Кое-что было теперь заранее ясно. Так, он знал уже теперь, что несправедливо обвинять людей в том, что они, не дорожа живыми, оплакивают мертвых. Дело не в непонятном недомыслии, а в коренном изменении импульсов. В большинстве случаев люди не испытывают по отношению к своим близким по-настоящему дурных чувств. Владеющее ими дурное чувство – это скоропреходящее и постоянно возрождающееся на той же основе чувство раздражения. В отсутствие близкого человека раздражение бездействует, и тогда без всякой помехи вступают в действие обращенные на него добрые чувства, в том числе раскаяние, сожаление о своей грубости, для которой в данный момент нет импульсов и которая поэтому уже внутренне непонятна. И вот отсутствие стало вечным. Раздражение прекратилось навсегда; сожаление и раскаяние стали непоправимыми. Весь комплекс до бесконечности разрастается.
И еще одно теперь было ясно заранее – вопрос о конце, о последнем впечатлении. Оттер знал уже – главное терзание близкого и несущего вину человека – это мысль о печальном конце; о последнем, что нельзя уже снять и стереть никакими последующими впечатлениями.

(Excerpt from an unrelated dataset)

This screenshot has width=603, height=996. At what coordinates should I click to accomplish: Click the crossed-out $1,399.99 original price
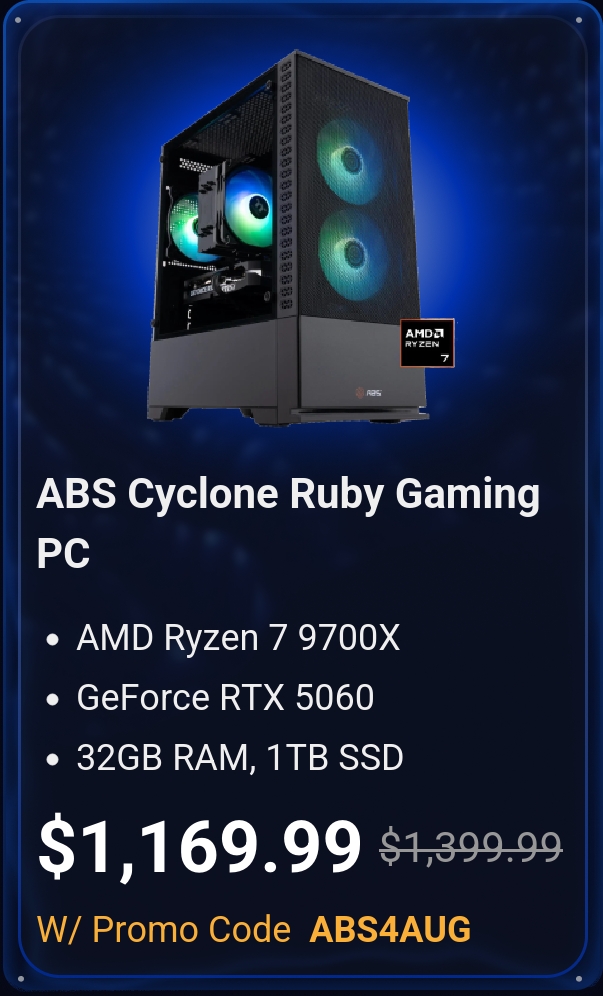tap(471, 847)
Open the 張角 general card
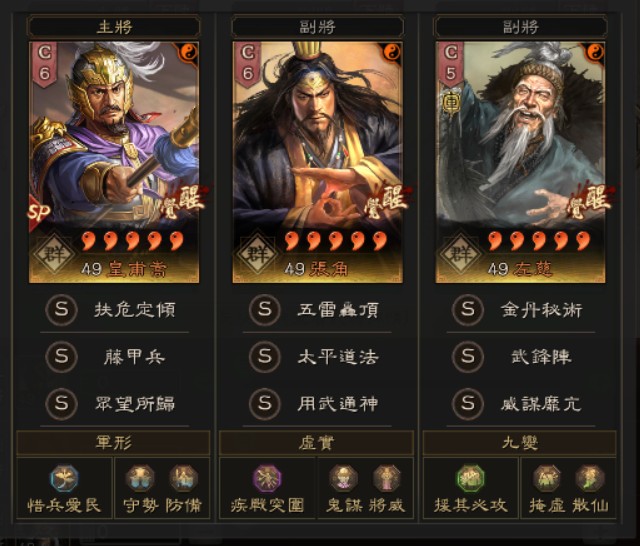Screen dimensions: 640x546 point(317,162)
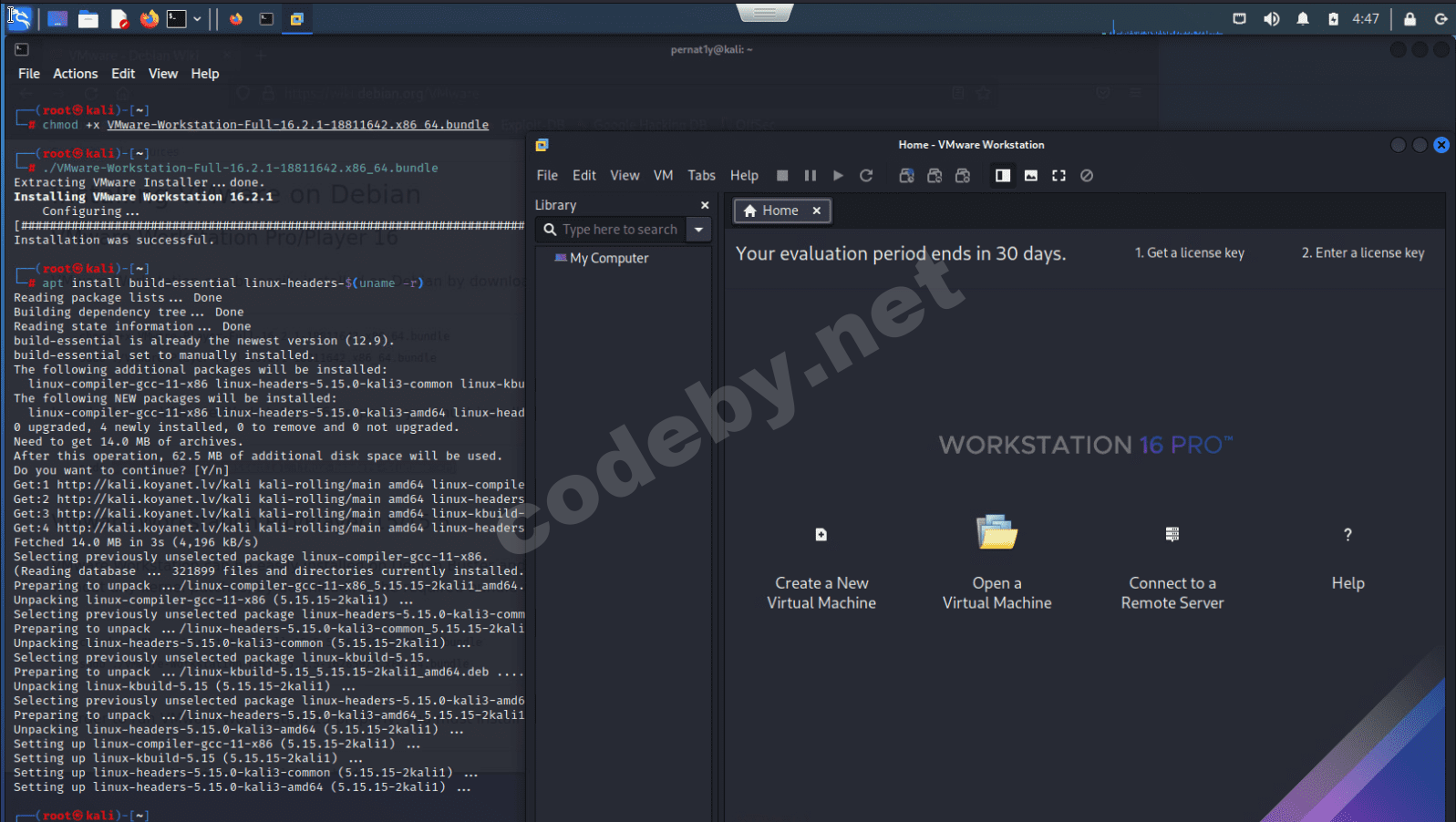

В жизни тетки бывали трудные периоды (не такие, конечно), и Оттер относился к этому и тогда и теперь довольно хладнокровно. Они были сняты последующим. А вот это никогда, ничем не будет снято. Но Оттер знал уже, это терзание для сознания, лишенного ясного принципа связи, – аберрация. Для умершего, особенно бессознательно умершего (сознательно умирающий как бы рассматривает себя со стороны), порядок жизненных опытов безразличен. Один из очередных его жизненных опытов оказался последним. Но рядом стоящий и несущий на себе вину и ответственность непрерывно конструирует эту чужую жизнь. И для него последний, непоправимый момент (завершение, развязка) исполнен ужасной значительности.
Теперь это заранее данные предпосылки. В остальном же нужно разобраться.